WHAT YOU ARE ASKED TO DO.
From the listing below, extract every line containing "agent".

· · · ·

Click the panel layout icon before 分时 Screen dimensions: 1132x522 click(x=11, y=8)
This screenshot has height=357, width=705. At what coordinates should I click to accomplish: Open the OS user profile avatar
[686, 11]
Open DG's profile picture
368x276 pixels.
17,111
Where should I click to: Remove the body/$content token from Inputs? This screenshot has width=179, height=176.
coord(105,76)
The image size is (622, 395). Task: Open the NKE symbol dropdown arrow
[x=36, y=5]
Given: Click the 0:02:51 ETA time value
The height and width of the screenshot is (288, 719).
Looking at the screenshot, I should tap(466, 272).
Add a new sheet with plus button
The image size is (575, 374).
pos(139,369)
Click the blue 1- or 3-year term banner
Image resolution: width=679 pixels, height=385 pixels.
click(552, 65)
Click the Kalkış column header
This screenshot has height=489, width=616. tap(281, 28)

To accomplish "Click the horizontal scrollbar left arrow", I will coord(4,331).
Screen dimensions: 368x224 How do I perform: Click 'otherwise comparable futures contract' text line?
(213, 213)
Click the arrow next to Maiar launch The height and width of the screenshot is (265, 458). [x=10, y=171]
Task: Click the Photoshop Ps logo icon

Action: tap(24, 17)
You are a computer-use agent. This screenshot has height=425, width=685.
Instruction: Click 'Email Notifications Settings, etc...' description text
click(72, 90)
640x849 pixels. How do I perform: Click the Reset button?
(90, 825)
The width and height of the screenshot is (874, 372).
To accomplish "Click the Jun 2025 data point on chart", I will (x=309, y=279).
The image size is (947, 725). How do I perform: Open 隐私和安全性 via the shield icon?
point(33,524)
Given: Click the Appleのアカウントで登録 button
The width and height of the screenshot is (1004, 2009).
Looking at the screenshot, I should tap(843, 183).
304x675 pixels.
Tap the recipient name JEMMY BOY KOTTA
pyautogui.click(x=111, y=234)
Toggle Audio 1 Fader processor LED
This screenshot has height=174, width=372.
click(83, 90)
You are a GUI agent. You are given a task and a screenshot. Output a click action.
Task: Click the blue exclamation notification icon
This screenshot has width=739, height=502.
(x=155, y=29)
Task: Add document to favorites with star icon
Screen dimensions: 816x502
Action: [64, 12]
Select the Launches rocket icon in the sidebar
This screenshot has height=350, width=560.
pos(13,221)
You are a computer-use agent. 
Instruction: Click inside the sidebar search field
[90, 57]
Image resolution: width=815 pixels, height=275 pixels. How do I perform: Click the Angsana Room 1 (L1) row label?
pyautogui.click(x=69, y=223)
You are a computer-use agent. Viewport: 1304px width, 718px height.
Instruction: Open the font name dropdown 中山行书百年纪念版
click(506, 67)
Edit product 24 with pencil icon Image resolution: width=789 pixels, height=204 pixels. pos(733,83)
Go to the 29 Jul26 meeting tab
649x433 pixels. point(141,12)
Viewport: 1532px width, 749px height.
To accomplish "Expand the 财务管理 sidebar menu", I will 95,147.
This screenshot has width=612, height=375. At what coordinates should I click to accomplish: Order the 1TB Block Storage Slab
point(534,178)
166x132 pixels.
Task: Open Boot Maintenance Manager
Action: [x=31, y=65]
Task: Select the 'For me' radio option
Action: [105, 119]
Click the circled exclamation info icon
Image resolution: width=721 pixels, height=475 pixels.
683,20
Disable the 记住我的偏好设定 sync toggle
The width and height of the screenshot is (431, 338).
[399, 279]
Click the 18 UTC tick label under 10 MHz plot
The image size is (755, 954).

· · · ·

RESPONSE TO THIS EXERCISE.
You are a computer-use agent. This screenshot has height=425, width=685.
You are a GUI agent. You are given a task and a screenshot. Output a click action.
You are a computer-use agent. 
You are a computer-use agent. Viewport: 1304px width, 718px height.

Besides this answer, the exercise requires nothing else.